YD significantly inhibited NF-κB pathway in vivo and in vitro. (A) YD inhibited NF-κB pathway in the CCl₄-induced mice (mean ± SD, n = 6). ∗∗P < 0.01, ∗∗∗P < 0.001 vs. the oil group; ^#P < 0.05, ^###P < 0.001 vs. the CCl₄-induced group. (B) YD inhibited NF-κB pathway in the LPS-induced RAW264.7 cells (mean ± SD, n = 3). ∗∗∗P < 0.001 vs. control; ^###P < 0.001 vs. LPS-induced group (without YD). (C) The protein expression levels of P65 in the cytosol and nucleus were examined by Western blotting (mean ± SD, n = 3).
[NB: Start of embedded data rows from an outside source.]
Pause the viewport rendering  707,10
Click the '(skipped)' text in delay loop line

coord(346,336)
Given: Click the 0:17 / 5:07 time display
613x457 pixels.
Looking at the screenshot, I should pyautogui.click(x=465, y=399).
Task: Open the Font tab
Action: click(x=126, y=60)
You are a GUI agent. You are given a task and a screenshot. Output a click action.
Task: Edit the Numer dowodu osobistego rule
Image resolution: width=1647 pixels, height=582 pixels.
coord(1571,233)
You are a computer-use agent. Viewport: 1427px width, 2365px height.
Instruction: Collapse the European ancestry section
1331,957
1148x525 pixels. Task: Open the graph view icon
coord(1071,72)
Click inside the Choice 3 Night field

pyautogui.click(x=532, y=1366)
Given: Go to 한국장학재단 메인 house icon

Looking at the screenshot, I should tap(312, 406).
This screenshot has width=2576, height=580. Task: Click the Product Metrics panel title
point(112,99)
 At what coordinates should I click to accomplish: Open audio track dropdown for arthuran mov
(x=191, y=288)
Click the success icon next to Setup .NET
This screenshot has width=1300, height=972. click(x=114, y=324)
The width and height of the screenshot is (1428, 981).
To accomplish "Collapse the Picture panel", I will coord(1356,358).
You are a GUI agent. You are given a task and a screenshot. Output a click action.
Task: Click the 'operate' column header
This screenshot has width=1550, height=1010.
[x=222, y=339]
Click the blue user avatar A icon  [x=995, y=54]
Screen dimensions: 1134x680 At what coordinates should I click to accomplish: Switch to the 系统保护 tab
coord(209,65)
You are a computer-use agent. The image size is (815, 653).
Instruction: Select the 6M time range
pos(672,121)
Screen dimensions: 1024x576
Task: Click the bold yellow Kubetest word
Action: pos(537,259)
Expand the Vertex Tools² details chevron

Histone-H3 is an internal reference indicator of the nucleus, and the nucleus protein expression levels are normalized to Histone-H3 levels. ∗∗∗P < 0.001 vs. control; ^#P < 0.05, ^##P < 0.01 vs. LPS-induced group (without YD). (D) Nuclear translocation of P65 in RAW264.7 cells with overexpressing miR-155 mimic or its control was assayed by immunofluorescence (scale bar, 20 μm).